A propósito de internet
No es internet, en realidad, la causa de nuestros males. El problema del periodismo es que los periodistas estamos dejando de aplicar los códigos de conducta de la profesión. La crisis de la Prensa tradicional no sólo tiene que ver con el nuevo escenario planetario de la red de redes, al menos, no tanto como el abordaje de que han sido objeto los periódicos por parte de los sectores interesados de la información.
En cualquier caso, tenemos que decir que los medios ya no son lo que era. Eso es evidente. Las empresas editoras están mediatizadas por la cuenta de resultados, y eso les impide difundir mensajes que no sean políticamente correctos. Pero, al mismo tiempo, esa actitud, que no puede traducirse sino por una tremenda deslealtad hacia las audiencias, está cavando su tumba. El periodismo exige mantener vivas todas las expectativas de la audiencia o crearlas. La opinión pública reclama que las noticias tengan impacto, provoquen sorpresa, y ahora los periódicos, los medios en general pero sobre todo los periódicos escritos, no sorprenden a nadie, atentos como están sólo a complacer a unos y otros. Aburren.
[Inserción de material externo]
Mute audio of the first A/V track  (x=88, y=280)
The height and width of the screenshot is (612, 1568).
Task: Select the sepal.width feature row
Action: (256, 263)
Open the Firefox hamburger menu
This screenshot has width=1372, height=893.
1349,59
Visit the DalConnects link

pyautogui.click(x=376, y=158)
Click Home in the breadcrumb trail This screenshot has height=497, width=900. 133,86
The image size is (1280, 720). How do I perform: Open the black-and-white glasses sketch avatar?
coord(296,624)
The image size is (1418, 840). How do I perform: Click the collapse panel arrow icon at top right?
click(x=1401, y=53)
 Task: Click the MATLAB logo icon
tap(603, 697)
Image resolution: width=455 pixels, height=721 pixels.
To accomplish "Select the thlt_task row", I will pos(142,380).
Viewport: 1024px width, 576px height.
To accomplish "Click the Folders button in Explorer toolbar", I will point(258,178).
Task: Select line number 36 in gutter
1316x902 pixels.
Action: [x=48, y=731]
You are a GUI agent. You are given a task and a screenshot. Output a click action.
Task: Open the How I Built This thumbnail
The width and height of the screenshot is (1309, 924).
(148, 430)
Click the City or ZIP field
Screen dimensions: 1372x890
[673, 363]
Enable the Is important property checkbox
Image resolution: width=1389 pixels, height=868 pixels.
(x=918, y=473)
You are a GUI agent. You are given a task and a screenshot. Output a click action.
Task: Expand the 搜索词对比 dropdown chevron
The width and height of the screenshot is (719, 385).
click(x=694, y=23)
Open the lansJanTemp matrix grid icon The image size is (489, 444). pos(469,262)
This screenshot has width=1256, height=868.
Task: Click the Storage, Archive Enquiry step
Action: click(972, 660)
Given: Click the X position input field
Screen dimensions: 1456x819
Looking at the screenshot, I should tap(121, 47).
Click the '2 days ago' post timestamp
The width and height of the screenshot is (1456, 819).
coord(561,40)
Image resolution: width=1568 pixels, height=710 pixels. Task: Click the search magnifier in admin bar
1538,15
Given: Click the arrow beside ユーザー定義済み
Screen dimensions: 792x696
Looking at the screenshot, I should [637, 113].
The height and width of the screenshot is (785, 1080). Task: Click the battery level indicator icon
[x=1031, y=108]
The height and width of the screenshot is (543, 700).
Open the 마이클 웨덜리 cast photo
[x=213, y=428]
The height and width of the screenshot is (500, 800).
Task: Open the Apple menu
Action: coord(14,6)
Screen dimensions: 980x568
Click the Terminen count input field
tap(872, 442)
Hace poco, en un encuentro sobre el fenómeno migratorio, una compañera me reprochaba que los políticos, las Administraciones, estuvieran molestos con la Prensa de Jaén, con los periodistas en general. No le contesté, pero pensé que ojalá eso respondiera a un panorama de independencia de nuestro colectivo respecto a los poderes públicos y no a un escenario de sumisión de los medios y de voracidad insaciable de los políticos.
En ese mismo acto, otro compañero, responsable de un periódico, se veía obligado a pedir disculpas por el uso en un titular del término “avalancha” (aplicado en el sentido de masiva afluencia de inmigrantes) al ser cuestionado por un supuesto aludido, cuando el léxico de la Prensa todos sabemos que no obedece casi nunca a los principios de literalidad y sí a su identificación con los usos sociales del lenguaje. Acostumbrados como están a la mansedumbre, a la falta de contestación, incluso a imponer sus contenidos, los personajes de la vida pública no admiten la mínima crítica.
La mansedumbre como rutina se extiende a toda la sociedad. De ahí que haya crecido de forma desmedida, y en todos los sectores, el interés por condenar al mensajero cuando las informaciones no responden al gusto del poder. El problema para los políticos en este contexto, es que tampoco les sirven los halagos, cuando la realidad publicada es tan poco displicente. Si nos fijamos atentamente, ya apenas hay noticias en los medios elaboradas a iniciativa de los propios periodistas. Eso ocurre por la sencilla razón de que no interesan a los editores, por no ser mercancía rentable.
Es decir, los medios renuncian al periodismo en aras de sus proyectos ideológicos o comerciales. No nos debe extrañar entonces que la sociedad busque en internet lo que ya no encuentra en los medios tradicionales. Se establece aquí una competencia desigual. Los medios no pueden competir con internet, más allá de razones técnicas, porque ésta ha heredado la frescura que perdieron los periódicos cuando sucumbieron al asalto de otros intereses.
Si dudas, haz periodismo: busca, investiga, contrasta las informaciones. Si no dudas, si no puedes contrastar ni te permiten investigar, estás ante una nota oficial.